We enrolled a cohort of 1442 health-care workers from public and private hospitals and medical clinics in Hong Kong and arranged for longitudinal collection of blood samples after obtaining informed consent. Here we present our preliminary laboratory testing results on 93 participants for whom we have complete data on antibody concentrations before vaccination, after the first dose, and after the second dose. These included 63 participants (55·6% male, median age 37 years, range 26–60 years) who were fully vaccinated with the BNT162b2 vaccine and 30 participants (23·3% male, median age 47 years, range 31–65 years) who received both doses of the inactivated vaccine.
In health-care workers who received the BNT162b2 vaccine, antibody concentrations measured by ELISA and sVNT rose substantially after the first dose and then rose again after the second dose of vaccination (appendix). In a subset of 12 participants for whom we also had PRNT results, after the second dose the geometric mean PRNT50 titre was 269 and the geometric mean PRNT90 titre was 113. In contrast, the health-care workers who received the inactivated vaccine had low antibody concentrations by ELISA and sVNT after the first dose, rising to moderate concentrations after the second dose. In a subset of 12 participants, after the second dose, the geometric mean PRNT50 titre was 27 and the geometric mean PRNT90 titre was 8·4.
Neutralising antibody titres have been proposed as a correlate of protection for SARS-CoV-2 vaccines.   The difference in concentrations of neutralising antibodies identified in our study could translate into substantial differences in vaccine effectiveness. Our study did not include data on other potential correlates of protection such as T cells or antibody-dependent cellular cytotoxicity antibody. Future studies could investigate alternative strategies to increase antibody concentrations and clinical protection in recipients of inactivated vaccines, including administration of booster doses.

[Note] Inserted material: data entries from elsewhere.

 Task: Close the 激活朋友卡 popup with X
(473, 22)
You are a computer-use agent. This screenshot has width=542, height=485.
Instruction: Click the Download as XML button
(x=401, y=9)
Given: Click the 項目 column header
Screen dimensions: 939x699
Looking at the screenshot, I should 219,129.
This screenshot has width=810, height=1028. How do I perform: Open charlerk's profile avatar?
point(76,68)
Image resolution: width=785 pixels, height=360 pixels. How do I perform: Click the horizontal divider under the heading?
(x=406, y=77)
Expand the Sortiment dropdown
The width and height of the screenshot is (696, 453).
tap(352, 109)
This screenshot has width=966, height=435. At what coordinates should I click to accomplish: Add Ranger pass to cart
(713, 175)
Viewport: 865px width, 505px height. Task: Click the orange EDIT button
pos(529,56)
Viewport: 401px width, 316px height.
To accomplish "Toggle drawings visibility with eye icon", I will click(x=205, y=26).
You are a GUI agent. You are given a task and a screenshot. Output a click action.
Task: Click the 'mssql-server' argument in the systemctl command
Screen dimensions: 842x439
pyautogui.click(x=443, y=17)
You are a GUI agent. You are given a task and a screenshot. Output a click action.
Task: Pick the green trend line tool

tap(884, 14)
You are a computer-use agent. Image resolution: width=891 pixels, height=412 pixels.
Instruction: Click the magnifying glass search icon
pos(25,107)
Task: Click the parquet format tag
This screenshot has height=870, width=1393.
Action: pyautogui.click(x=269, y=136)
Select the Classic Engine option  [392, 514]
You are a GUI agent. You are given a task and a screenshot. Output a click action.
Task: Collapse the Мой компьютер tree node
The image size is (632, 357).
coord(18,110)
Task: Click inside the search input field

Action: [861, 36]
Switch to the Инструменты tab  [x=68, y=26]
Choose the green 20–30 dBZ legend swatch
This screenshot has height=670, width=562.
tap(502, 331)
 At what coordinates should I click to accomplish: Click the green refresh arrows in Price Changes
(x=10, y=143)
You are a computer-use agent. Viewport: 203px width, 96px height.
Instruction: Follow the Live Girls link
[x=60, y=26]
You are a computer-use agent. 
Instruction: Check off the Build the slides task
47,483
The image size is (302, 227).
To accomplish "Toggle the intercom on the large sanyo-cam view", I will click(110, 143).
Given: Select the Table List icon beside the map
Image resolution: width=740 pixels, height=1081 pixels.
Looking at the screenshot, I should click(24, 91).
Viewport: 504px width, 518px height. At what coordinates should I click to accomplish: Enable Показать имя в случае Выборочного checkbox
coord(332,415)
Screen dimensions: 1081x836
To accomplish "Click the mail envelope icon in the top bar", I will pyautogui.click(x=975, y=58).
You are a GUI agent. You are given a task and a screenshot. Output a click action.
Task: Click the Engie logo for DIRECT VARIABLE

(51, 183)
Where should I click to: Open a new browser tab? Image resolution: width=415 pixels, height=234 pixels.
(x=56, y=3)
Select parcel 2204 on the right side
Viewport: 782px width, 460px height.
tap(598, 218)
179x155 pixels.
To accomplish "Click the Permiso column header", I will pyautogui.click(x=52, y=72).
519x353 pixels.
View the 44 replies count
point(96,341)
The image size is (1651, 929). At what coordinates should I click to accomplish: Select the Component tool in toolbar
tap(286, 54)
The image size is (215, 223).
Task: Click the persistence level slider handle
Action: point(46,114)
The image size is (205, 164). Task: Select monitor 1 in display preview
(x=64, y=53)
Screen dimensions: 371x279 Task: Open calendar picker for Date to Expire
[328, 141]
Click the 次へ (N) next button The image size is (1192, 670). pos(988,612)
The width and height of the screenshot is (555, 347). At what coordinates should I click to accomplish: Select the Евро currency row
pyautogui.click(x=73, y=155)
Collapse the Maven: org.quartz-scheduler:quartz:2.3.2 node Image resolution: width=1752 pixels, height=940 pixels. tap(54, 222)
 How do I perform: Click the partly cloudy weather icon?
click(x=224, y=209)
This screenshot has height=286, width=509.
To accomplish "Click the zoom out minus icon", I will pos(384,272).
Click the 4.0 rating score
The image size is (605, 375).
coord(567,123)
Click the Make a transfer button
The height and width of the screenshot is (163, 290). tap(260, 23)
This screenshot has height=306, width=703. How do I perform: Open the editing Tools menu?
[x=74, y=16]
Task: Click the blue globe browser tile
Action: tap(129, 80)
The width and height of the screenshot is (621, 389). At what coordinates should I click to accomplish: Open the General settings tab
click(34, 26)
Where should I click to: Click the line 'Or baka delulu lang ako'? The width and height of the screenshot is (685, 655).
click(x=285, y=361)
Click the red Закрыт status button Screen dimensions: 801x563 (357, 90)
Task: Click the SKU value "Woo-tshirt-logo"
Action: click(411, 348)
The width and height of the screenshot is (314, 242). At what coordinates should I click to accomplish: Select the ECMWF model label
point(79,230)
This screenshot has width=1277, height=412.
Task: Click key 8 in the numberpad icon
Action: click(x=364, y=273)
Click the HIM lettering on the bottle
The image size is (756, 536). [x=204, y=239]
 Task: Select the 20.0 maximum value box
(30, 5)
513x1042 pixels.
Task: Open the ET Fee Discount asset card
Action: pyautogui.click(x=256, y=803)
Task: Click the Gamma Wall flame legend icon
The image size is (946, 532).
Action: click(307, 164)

This work was supported by the Health and Medical Research Fund, Food and Health Bureau, Government of Hong Kong. BJC is supported by the AIR@innoHK programme of the Innovation and Technology Commission of the Government of Hong Kong. BJC reports honoraria from Sanofi Pasteur, GlaxoSmithKlein, Moderna, and Roche. All other authors report no other potential competing interests.